Глава 1. Анархизм: определения и вопросы

Прежде чем перейти к обсуждению педагогических идей, имеющих отношение к анархизму, необходимо составить широкое понимание положений, составляющих анархистскую позицию — и, возможно, настолько же важно понять, что в неё не входит.

Общеизвестно, что как политическая идеология анархизма сложно поддаётся определению. Поэтому многие авторы сетуют, что он «аморфен, полон парадоксов и противоречий» [Miller 1984: 2].
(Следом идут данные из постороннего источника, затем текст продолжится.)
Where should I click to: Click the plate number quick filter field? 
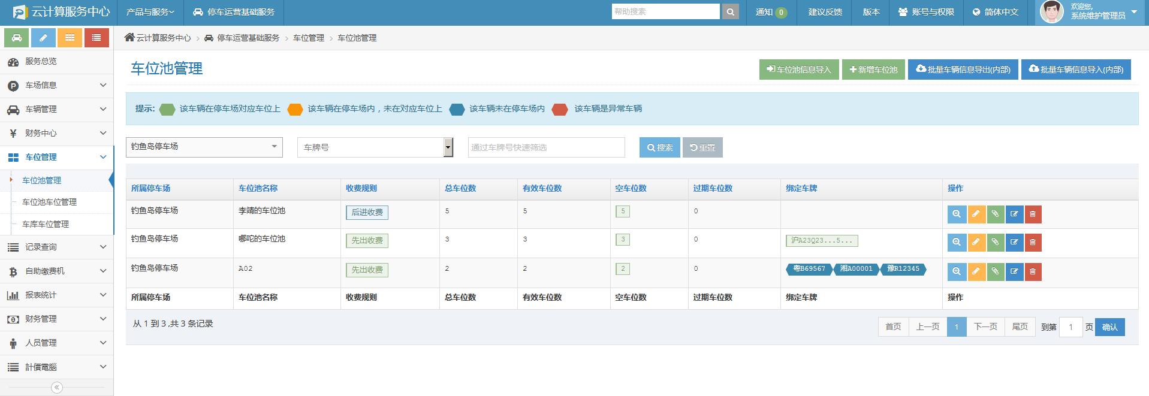click(x=546, y=147)
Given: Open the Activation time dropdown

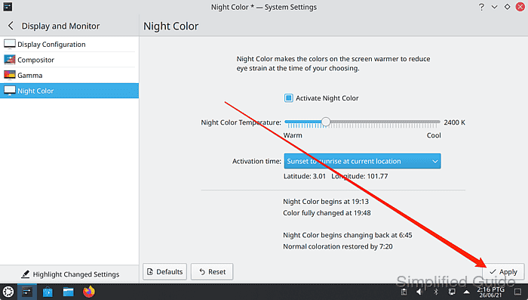Looking at the screenshot, I should click(362, 161).
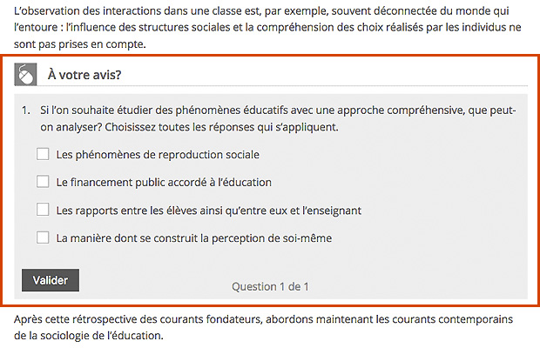Screen dimensions: 540x348
Task: Enable the rapports entre les élèves checkbox
Action: click(43, 210)
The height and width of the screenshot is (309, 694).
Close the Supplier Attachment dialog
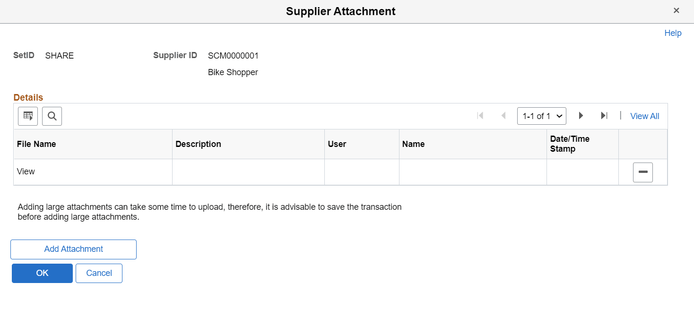pyautogui.click(x=677, y=10)
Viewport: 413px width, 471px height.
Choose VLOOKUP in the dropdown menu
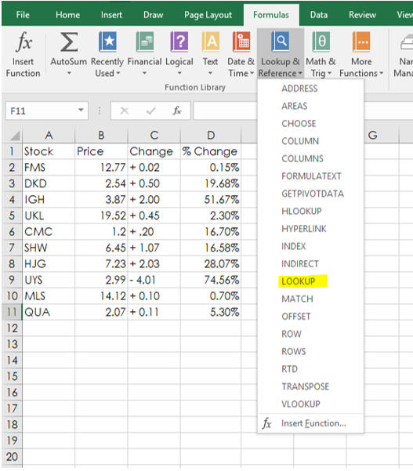pyautogui.click(x=301, y=404)
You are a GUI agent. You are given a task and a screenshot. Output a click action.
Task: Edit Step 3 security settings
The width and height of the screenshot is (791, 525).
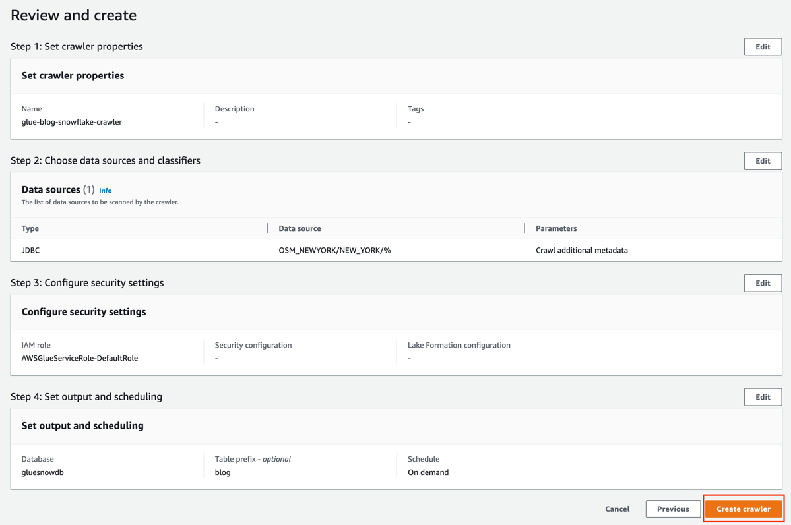[x=763, y=282]
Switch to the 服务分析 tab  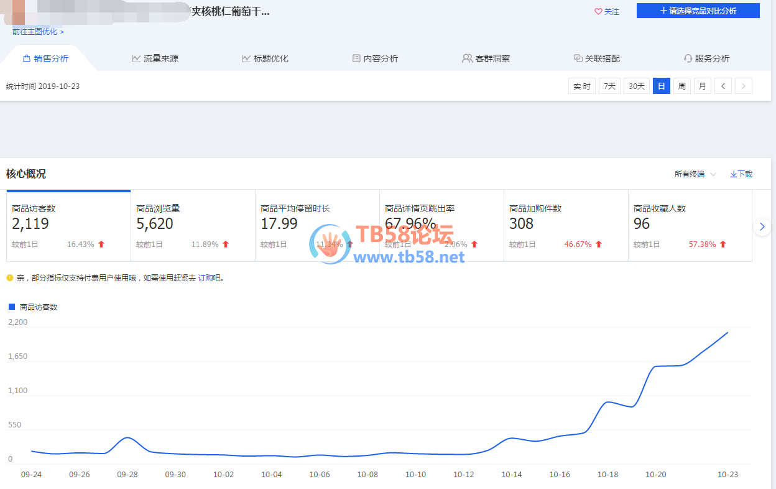[707, 58]
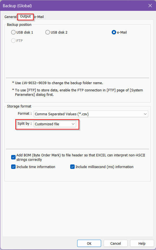Confirm settings with the OK button
The width and height of the screenshot is (156, 250).
(x=89, y=243)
Путаницу вокруг использования слова «анархизм» вызывают, в частности, уничижительные значения, приписываемые понятиям «анархия» и «анархичный». Оксфордский словарь английского языка даёт следующие определения слова анархия: 1) отсутствие правительства или контроля, которое порождает беззаконие, 2) беспорядок, путаница. В свою очередь, анархист — это «человек, который считает, что существование правительства неприемлемо и что оно должно быть упразднено». В действительности, понятие «анархист» впервые было использовано для описания приверженности определённой идеологии Пьером-Жозефом Прудоном в 1840 году, и значительная часть этой идеологии включает в себя нечто большее, чем простой отказ от правительства. Как подчёркивают многие анархисты, их нарекания вызывает не столько правление, сколько иерархические формы, которое оно приобретает в национальном государстве.

Во-вторых, нам трудно дать единое определение понятию «анархизм», потому что по самой своей сути он антиканоничен. Следовательно, нельзя сослаться на некий единственный теоретический труд (в отличие от марксизма) в поиске окончательных ответов на вопросы о природе и принципах анархистской позиции. Более того, анархисты, которые активно пишут на эту тему, редко оформляют свои взгляды в виде систематических работ — в основном из-за сознательного решения сделать свои идеи доступными широким массам.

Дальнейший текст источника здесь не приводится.